TASK PROMPT
Look through the records below, and copy out every line that holds the string "screenshot".

THE DATA

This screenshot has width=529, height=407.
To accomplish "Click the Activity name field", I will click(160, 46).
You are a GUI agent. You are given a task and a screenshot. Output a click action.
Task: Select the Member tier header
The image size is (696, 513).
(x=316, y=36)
==
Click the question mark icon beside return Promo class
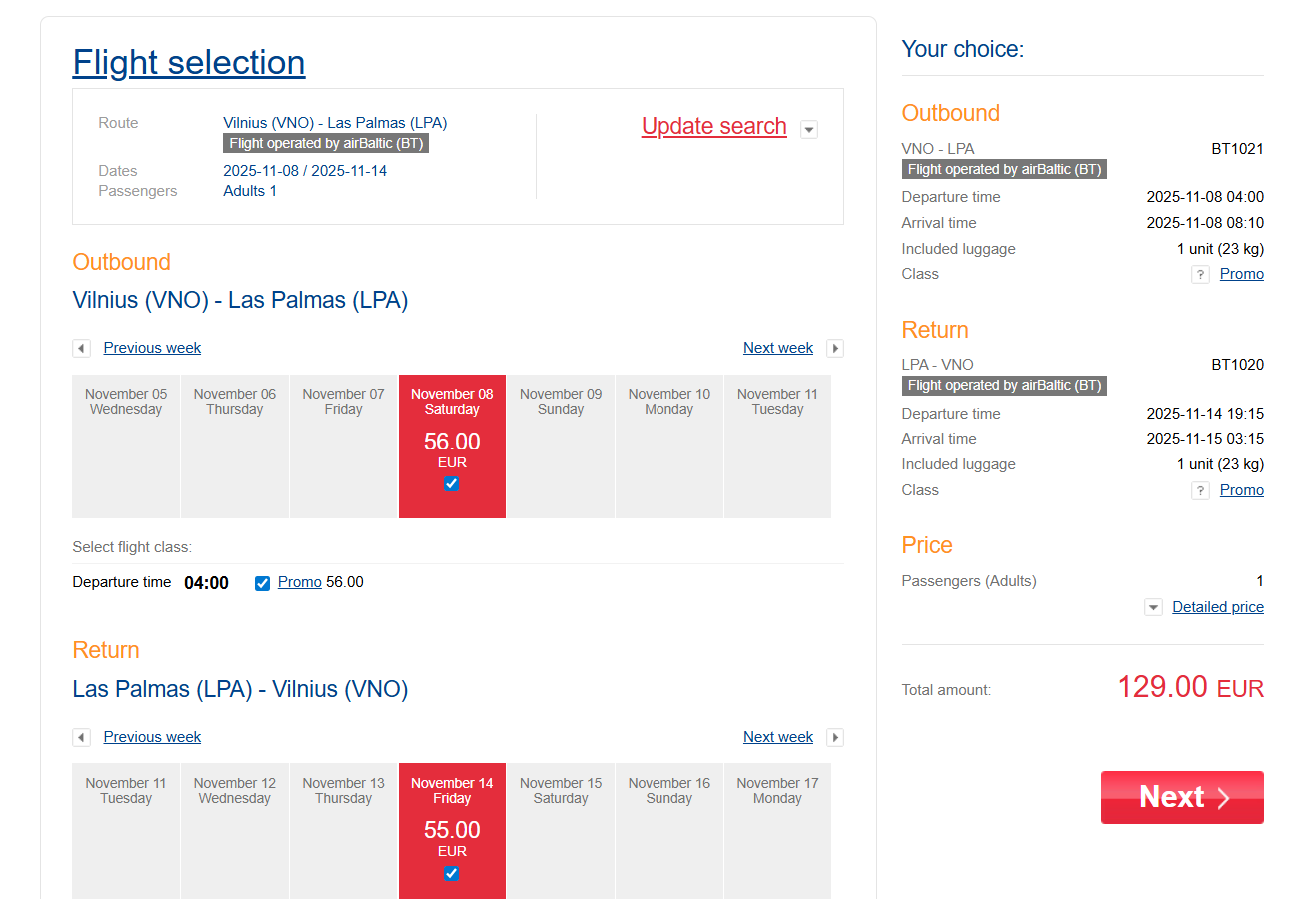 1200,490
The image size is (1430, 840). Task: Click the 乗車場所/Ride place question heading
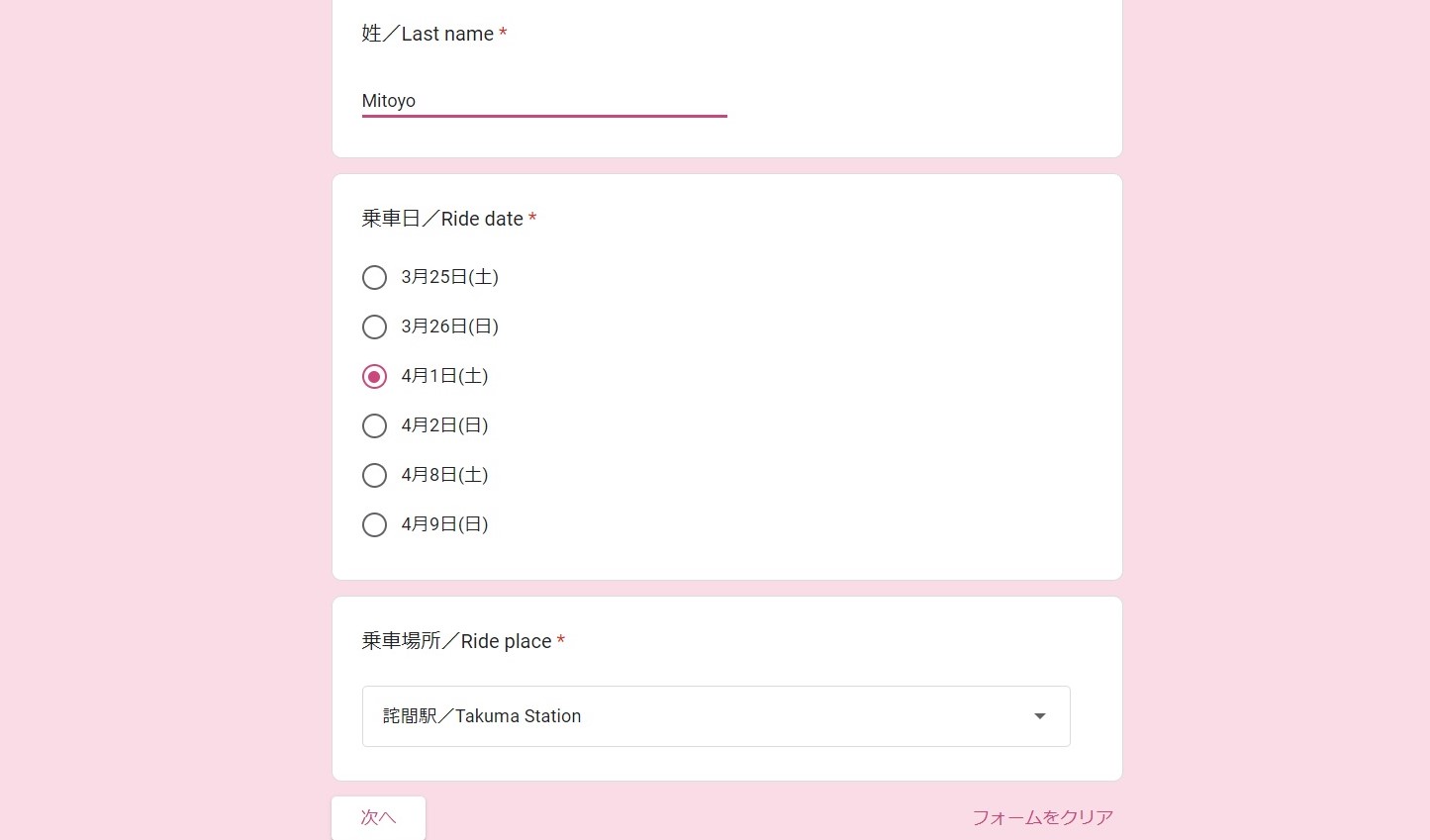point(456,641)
...
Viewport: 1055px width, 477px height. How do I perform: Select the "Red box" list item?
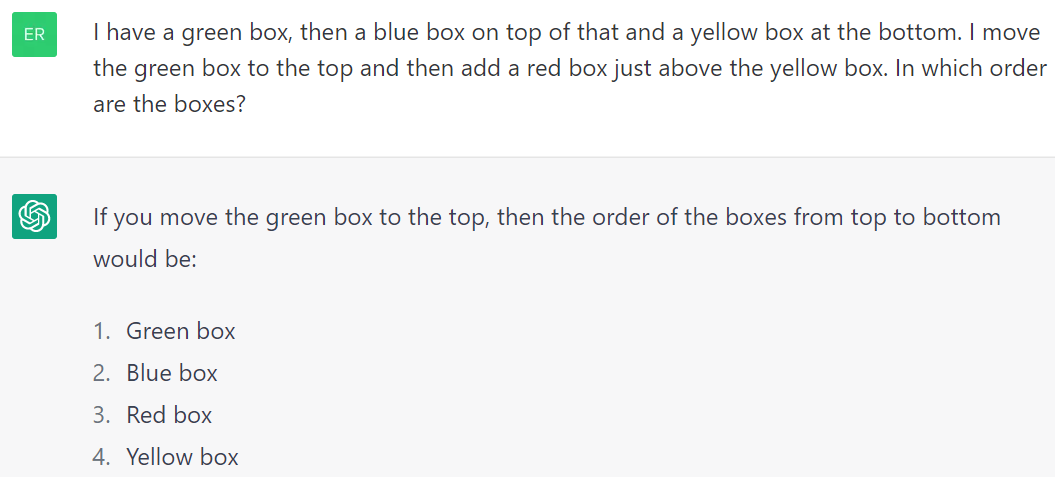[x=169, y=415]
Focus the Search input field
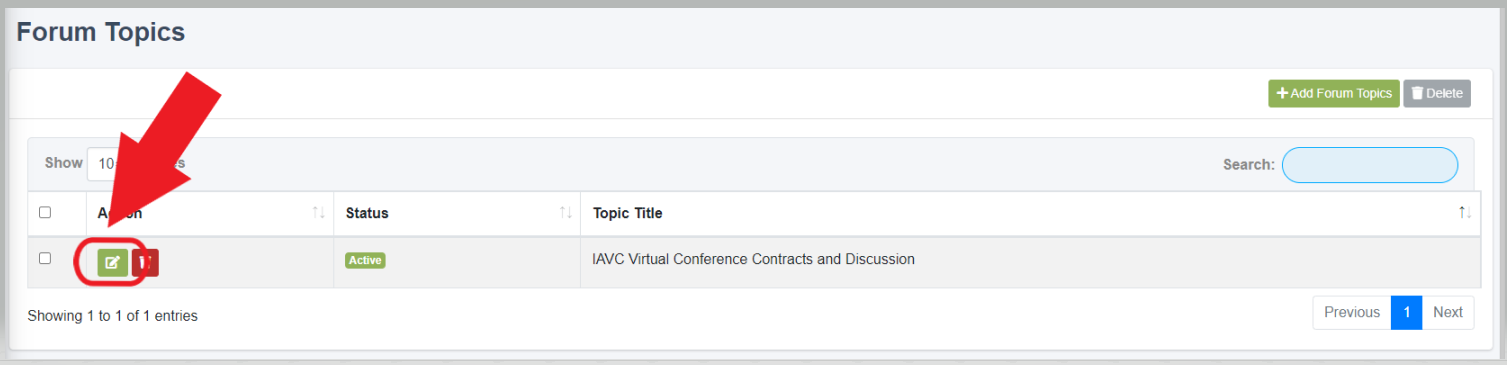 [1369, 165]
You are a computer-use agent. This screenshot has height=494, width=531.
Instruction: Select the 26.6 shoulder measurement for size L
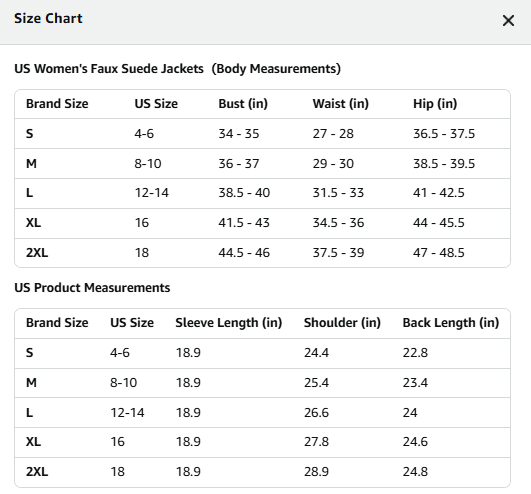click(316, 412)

TASK OUTPUT
This screenshot has width=529, height=407.
You are a GUI agent. You are given a task and a screenshot. Output a click action.
You are a computer-use agent. This screenshot has height=494, width=531.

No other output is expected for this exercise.